## Consegne dell'esercizio
[a] Cita senza modifiche il brano sulla comunità romena in Italia, dalla parte che si apre con le parole contenenti "Dallo studio emergono" fino a quella che si chiude con "nel nostro Paese.".
[b] Scrivi il seguito del brano sulla comunità romena in Italia, partendo subito dopo la sua ultima frase.

## Brano di riferimento
========================================================================

Dallo studio emergono anche altri dati, come la presenza oggi di un maggior numero di donne sole che lasciano il paese per lavorare in Italia. Famiglie separate che fanno contare “150mila bambini che restano in Romania, ma -avverte il ricercatore- non deve spingere a biasimare donne che con coraggio si trasferiscono per lavorare e costruire un futuro migliore”. Si contano poi “250mila nati nel nostro Paese.
Ricci prosegue: “Sono 610mila i lavoratori, 50mila gli imprenditori e 63mila i disoccupati che risentono come noi della crisi. Gli occupati svolgono soprattutto mansioni non qualificate ad esempio nell’agricoltura o in compiti di cura della casa o degli anziani”. Figure che “sono state indispensabili durante la pandemia di covid 19”. Solo il 5%, avverte ancora Ricci, “svolge impieghi qualificati ma questa cifra sta crescendo”, un traguardo che si raggiungerebbe più facilmente “se venisse semplificato il riconoscimento del titolo di studio“. In generale, i cittadini romeni “contribuiscono con 2 punti percentuali al Pil dell’Italia, sul 10% che giunge dalle comunità straniere”, conclude lo studioso.

LA GINNASTA STEFANESCU: “LA CITTADINANZA È DECISIVA PER IL SOGNO OLIMPICO”

“In Italia ho realizzato il sogno di vincere una medaglia olimpica anche grazie al fatto di aver ottenuto la cittadinanza italiana in tempi record. Dispiace per quegli atleti di origine straniera che non hanno questa opportunità e restano esclusi dalle gare internazionali”. Parla con l’agenzia Dire Andreea Stefanescu, la farfalla azzurra di ginnastica ritmica che alle Olimpiadi di Londra 2012 ha conquistato il bronzo con la squadra italiana.

Nata in Romania nel 1993, già a sei anni entra in palestra, rapita dalla passione per “i piccoli attrezzi”. Ma la vita in Italia inizia nel 2006, quando a 13 anni “ho raggiunto mia madre, che si era trasferita da sola a Perugia l’anno precedente per lavorare, con grande coraggio. Quanto allo sport, non nutrivo grandi aspettative”.

La giovane all’epoca è già parte della nazionale romena, quindi la mamma si attiva subito per cercare una società che possa permetterle di continuare a lavorare sul suo talento in pedana, che non tarda a manifestarsi. “A Perugia- ricorda Stefanescu- mi viene suggerito di andare a Spoleto, dove avrei trovato un livello più alto. Lì ho incontrato un’allenatrice che è diventata la mia seconda famiglia e a cui devo tantissimo”.

========================================================================

## Dati forniti
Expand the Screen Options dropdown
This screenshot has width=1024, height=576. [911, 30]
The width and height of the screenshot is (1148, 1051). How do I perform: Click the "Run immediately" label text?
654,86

========================================================================

## Risposte numerate
[a]
Dallo studio emergono anche altri dati, come la presenza oggi di un maggior numero di donne sole che lasciano il paese per lavorare in Italia. Famiglie separate che fanno contare “150mila bambini che restano in Romania, ma -avverte il ricercatore- non deve spingere a biasimare donne che con coraggio si trasferiscono per lavorare e costruire un futuro migliore”. Si contano poi “250mila nati nel nostro Paese.

[b]
A breve, nel 2007, arriva la prima convocazione in nazionale per gli europei del 2008 che si sarebbero disputati a Torino. “Grazie a quella gara ottengo la cittadinanza in tempi record” ricorda Stefanescu. “So di essere stata davvero fortunata perché so che la cittadinanza non si prende così facilmente e velocemente e mi dispiace per tutti quegli atleti e sportivi che desiderano gareggiare per l’Italia e non possono, perché non riescono ad ottenere la cittadinanza”.

Da tempo molte organizzazioni della società civile avvertono che quasi 2 milioni di giovani nati e/o cresciuti in Italia devono attendere il compimento dei 18 anni o anche di più per ottenere la cittadinanza. Cavilli normativi e lungaggini burocratiche costringono i ragazzi ad attese che raggiungono anche diversi anni, perdendo così occasioni fondamentali per il proprio percorso di studio, professionale e anche sportivo.

Stefanescu invece, proprio grazie ad un’accelerazione nelle procedure, arriva a regalare all’Italia non solo una medaglia olimpica ma anche un argento e due bronzi ai Campionati europei, due ori e sei argenti ai Mondiali.

E per questa farfalla azzurra i sogni non sono finiti. “Al momento- racconta- faccio parte del gruppo sportivo dell’Aeronautica militare, quindi continuo ad esibirmi in Italia e all’estero. Poi c’è l’Università: mi mancano cinque esami per laurearmi in Scienze motorie, inoltre sto preparando il concorso da sergente in Aeronautica e sto studiando per diventare tecnico federale all’interno della Federazione ginnastica italiana”, la Fgi.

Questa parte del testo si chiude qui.